— What is needed —
One number should be the full reply: how many lines of the material below contain "Task".

BEGIN Data

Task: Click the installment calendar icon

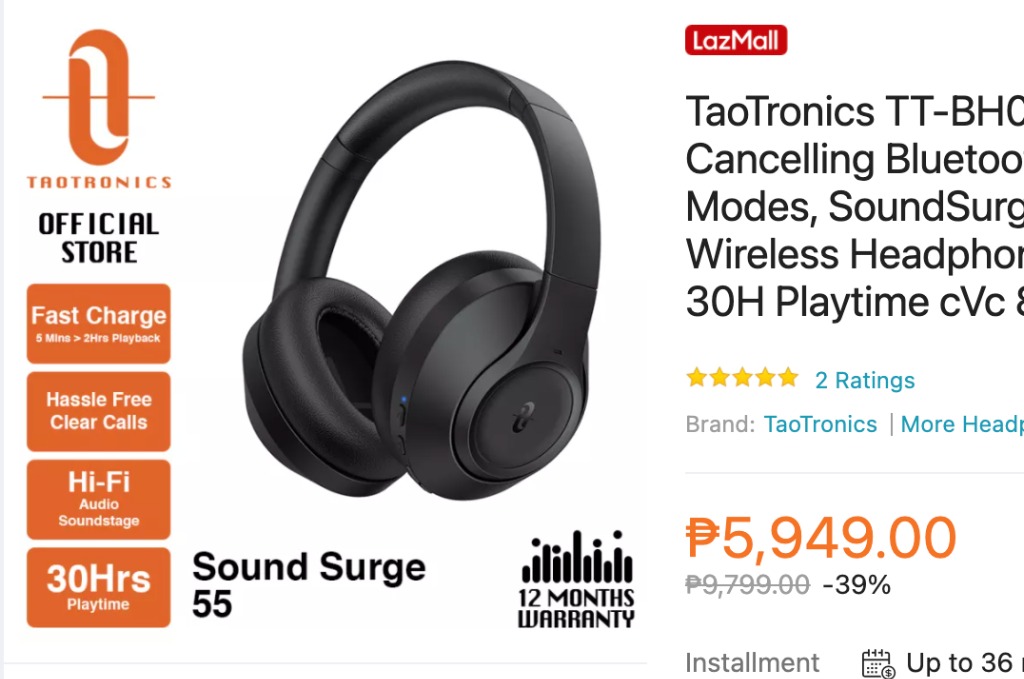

END Data
BEGIN Data

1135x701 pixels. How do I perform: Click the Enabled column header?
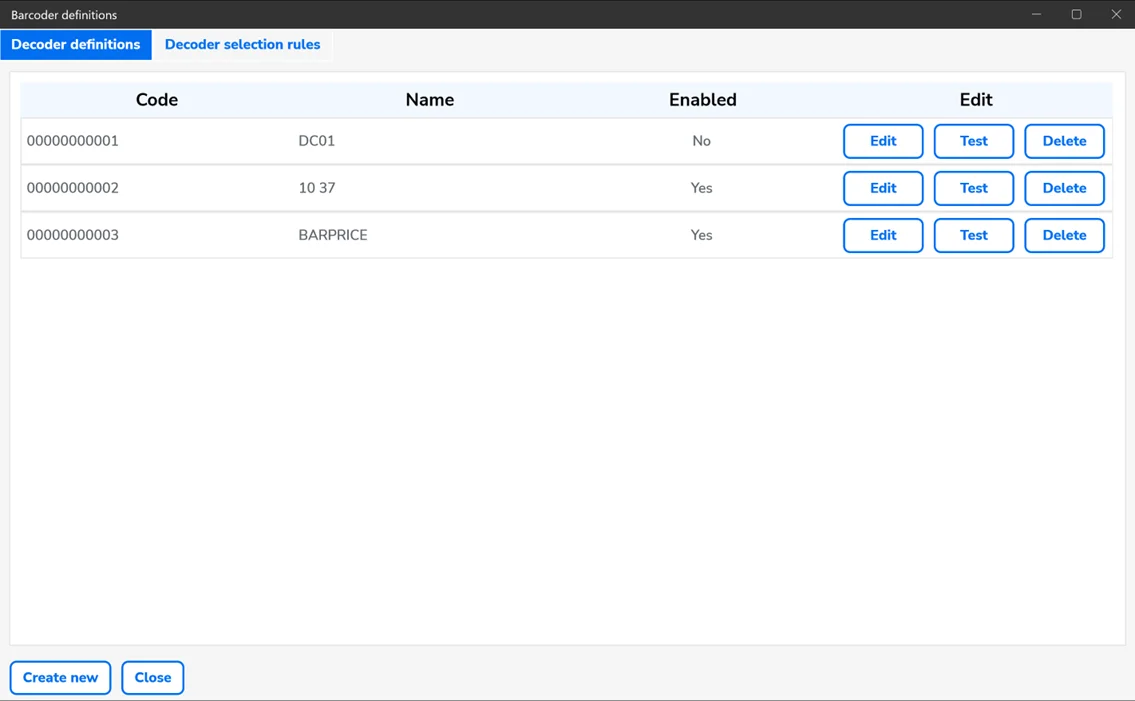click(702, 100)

END Data
BEGIN Data

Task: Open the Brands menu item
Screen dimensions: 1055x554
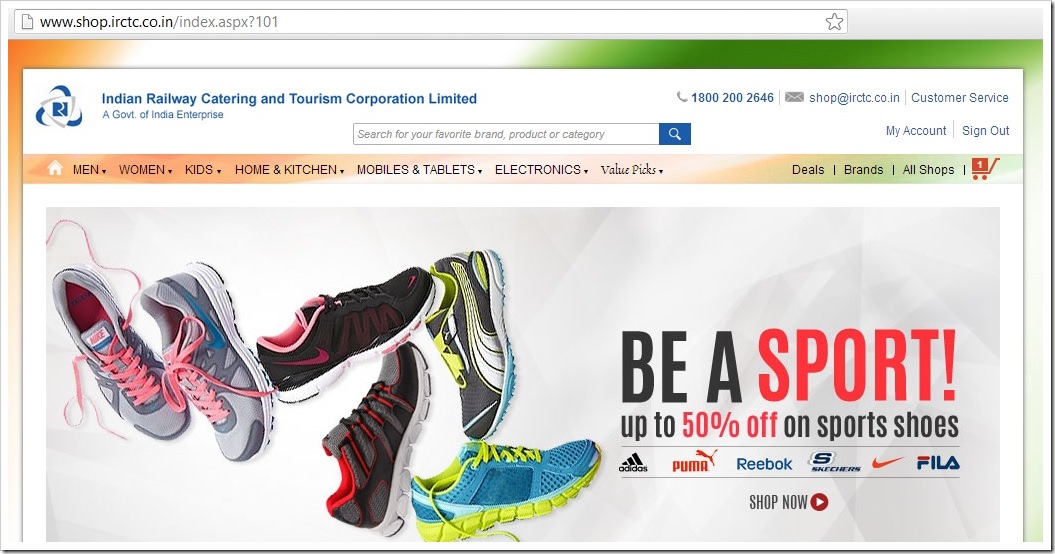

END Data

— Problem solution —
2